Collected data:
......

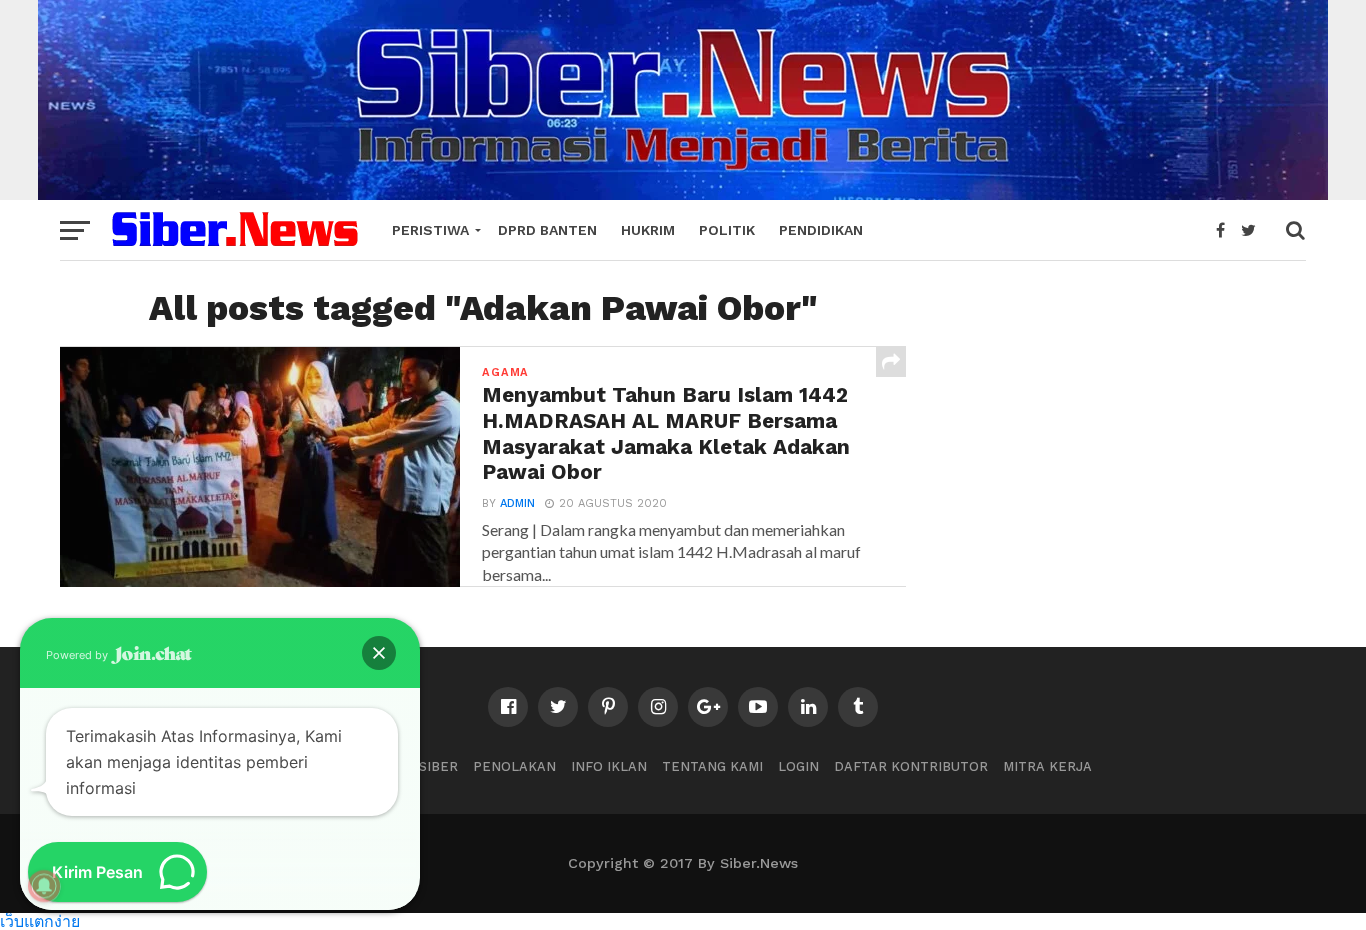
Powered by (78, 655)
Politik (727, 230)
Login (798, 766)
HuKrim (648, 230)
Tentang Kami (712, 766)
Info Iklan (609, 766)
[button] (379, 653)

......

Task instructions. Go back to the records above and write them out exactly, without the pictures.

Your solution.
Powered by (78, 655)
Politik (727, 230)
Login (798, 766)
HuKrim (648, 230)
Tentang Kami (712, 766)
Info Iklan (609, 766)
[button] (379, 653)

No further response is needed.